Reproduce word for word the part of the nuclear news post starting with "2. I had occasion" and going on through "medications. Oh wait!".

■ Text passage ■
Content starts

This post isn’t by any means a comprehensive report, just a roundup of some recent news and analysis that caught my eye.  See also my previous Nuclear News, featuring the currrent Miss America, Grace Stanke.

34 thoughts on “Nuclear News Update”

  1. An important characteristic of small modular reactors is that they are all the same. They may be factory produced, all to the same design and delivered to site in a manner that is Plug and Play. There are several types. The one that captures my imagination is Thorium based. It emits a slow neutron stream that is captured by aluminum film to make direct current. It creates no new radioisotopes, produces heat as a by product that can be captured for use (greenhouses?, aquaculture?). The US has estimated 1000 yrs supply.

  2. I had occasion to look up the statistics recently. The top 5 countries building large-scale nuclear power plants are (in order) China, India, Turkey, Russia, & South Korea. Between them, they have 40 utility-scale nuclear power plants under construction today</<. They also have a further 302 plants in the planning process.

    We can see the future taking shape. There will be the advanced countries with adequate reliable 24/7 electric power, and then there will be the also-rans with windmills. It is particularly telling that Nu-Scale Power has to go to Korea to manufacture key components of their cutting-edge Small Modular Reactors. That would be a bit like having to go to China to buy your medications. Oh wait!

  3. One of the things to watch about nuclear energy in the West is the policy momentum involved. You would think that the near-miss Europe went through last winter, with the predicted energy apocalypse caused by the Russian gas shut-off averted only by crash LNG imports and a very mild winter, that the European would get “religion” as it were. Same with the decades-long demonization of nuclear. However policy momentum is involved. Too many people have staked their scientific credibility, their political credibility, and money to turn away from “renewables” just because we averted granny freezing to death in her Norfolk bed sitter. Too man interests have lashed themselves to the mast,. I am afraid we’re going to have a reckoning of sorts before some of this can burn through the interference; hopefully, it won’t be too costly.

Content ends

Stored data
Content starts

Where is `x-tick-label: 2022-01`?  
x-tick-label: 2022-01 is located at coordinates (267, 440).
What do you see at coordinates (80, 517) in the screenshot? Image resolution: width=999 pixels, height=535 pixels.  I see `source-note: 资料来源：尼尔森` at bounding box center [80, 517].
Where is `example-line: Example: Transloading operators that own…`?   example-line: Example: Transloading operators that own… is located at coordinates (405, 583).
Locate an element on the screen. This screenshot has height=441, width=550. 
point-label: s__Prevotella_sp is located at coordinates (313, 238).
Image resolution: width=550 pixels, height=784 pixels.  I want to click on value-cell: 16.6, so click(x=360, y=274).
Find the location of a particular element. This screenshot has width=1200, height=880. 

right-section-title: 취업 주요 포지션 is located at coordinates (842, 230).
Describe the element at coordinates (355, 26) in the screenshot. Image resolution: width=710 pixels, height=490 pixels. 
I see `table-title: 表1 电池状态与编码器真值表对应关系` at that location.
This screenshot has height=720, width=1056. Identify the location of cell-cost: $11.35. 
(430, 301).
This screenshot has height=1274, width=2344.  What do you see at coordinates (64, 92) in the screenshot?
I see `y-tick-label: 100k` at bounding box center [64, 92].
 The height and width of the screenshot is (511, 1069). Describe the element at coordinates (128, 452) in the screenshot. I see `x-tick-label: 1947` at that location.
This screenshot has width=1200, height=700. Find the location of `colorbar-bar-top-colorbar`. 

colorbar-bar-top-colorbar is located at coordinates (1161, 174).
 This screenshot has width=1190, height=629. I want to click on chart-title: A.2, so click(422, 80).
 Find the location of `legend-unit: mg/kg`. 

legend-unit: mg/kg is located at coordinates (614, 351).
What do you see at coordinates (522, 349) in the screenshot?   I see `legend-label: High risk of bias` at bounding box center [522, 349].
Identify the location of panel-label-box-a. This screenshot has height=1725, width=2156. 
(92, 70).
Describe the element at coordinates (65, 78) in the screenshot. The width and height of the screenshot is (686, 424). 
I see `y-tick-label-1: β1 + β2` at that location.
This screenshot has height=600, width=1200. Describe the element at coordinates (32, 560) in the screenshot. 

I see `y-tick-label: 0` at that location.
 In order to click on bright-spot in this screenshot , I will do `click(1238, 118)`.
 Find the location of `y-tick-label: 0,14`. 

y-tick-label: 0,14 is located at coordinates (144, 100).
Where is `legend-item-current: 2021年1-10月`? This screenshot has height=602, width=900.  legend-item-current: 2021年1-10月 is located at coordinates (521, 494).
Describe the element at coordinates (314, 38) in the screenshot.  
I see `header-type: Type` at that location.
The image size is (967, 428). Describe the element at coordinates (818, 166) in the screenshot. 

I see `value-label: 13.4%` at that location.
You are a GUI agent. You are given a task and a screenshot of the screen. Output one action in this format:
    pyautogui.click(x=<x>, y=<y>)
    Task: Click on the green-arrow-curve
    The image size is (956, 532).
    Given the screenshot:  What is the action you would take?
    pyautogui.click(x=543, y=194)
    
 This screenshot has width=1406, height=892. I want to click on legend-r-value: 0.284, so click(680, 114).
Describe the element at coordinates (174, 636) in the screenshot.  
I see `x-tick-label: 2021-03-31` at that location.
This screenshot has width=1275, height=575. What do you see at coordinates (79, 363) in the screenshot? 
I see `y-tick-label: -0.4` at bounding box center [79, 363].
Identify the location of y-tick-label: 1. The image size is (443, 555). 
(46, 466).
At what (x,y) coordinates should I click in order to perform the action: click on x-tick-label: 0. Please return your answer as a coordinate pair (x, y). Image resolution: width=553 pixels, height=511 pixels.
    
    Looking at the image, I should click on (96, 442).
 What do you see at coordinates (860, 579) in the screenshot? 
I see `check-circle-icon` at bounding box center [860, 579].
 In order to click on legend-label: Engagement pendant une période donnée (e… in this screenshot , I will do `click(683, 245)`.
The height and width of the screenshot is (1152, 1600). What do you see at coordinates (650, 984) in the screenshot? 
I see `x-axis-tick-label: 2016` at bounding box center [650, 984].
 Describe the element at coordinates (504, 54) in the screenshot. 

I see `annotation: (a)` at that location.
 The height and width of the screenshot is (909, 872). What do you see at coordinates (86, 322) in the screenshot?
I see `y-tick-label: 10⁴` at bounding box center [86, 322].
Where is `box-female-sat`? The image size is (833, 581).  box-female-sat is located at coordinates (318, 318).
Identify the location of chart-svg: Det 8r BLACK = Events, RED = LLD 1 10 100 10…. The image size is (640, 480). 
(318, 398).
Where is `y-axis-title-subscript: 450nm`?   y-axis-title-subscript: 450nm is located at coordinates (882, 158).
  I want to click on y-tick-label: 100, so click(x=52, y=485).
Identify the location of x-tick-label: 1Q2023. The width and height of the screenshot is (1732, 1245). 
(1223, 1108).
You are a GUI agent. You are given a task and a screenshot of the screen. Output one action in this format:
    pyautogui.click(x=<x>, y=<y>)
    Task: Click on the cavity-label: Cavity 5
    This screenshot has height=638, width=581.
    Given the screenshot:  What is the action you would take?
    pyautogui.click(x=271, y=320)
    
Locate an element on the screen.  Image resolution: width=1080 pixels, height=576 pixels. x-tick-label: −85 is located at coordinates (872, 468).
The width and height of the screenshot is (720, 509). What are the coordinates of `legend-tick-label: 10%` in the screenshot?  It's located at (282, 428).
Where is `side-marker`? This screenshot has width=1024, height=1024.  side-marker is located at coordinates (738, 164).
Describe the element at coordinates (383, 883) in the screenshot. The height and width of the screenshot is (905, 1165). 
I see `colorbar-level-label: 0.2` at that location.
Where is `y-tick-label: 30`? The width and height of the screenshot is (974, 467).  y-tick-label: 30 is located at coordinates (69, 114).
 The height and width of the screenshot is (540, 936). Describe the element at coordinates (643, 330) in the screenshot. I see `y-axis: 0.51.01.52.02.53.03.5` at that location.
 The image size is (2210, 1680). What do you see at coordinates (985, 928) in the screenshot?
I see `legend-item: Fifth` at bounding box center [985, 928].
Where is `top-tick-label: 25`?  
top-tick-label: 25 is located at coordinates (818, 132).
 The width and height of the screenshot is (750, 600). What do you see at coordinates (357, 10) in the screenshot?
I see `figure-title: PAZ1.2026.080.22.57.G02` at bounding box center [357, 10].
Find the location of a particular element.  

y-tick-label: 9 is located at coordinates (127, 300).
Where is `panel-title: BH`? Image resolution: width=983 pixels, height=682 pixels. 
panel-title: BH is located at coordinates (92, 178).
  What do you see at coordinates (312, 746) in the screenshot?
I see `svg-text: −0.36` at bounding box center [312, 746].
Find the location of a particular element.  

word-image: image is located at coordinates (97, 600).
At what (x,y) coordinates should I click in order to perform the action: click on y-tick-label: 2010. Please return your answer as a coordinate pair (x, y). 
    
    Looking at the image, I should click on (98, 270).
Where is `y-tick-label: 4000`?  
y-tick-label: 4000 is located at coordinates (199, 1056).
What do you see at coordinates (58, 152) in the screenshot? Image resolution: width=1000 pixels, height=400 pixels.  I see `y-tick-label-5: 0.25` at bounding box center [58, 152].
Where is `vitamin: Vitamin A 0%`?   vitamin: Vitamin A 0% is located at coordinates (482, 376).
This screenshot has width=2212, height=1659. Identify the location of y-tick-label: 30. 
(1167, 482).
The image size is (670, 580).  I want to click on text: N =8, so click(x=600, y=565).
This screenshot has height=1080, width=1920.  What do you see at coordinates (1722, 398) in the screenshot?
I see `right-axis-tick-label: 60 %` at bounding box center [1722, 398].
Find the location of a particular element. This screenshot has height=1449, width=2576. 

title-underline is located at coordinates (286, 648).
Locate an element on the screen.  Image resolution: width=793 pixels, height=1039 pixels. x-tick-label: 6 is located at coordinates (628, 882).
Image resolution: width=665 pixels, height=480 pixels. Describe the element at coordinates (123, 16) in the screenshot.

Content ends

■ Answer box ■
2. I had occasion to look up the statistics recently. The top 5 countries building large-scale nuclear power plants are (in order) China, India, Turkey, Russia, & South Korea. Between them, they have 40 utility-scale nuclear power plants under construction today</<. They also have a further 302 plants in the planning process.

    We can see the future taking shape. There will be the advanced countries with adequate reliable 24/7 electric power, and then there will be the also-rans with windmills. It is particularly telling that Nu-Scale Power has to go to Korea to manufacture key components of their cutting-edge Small Modular Reactors. That would be a bit like having to go to China to buy your medications. Oh wait!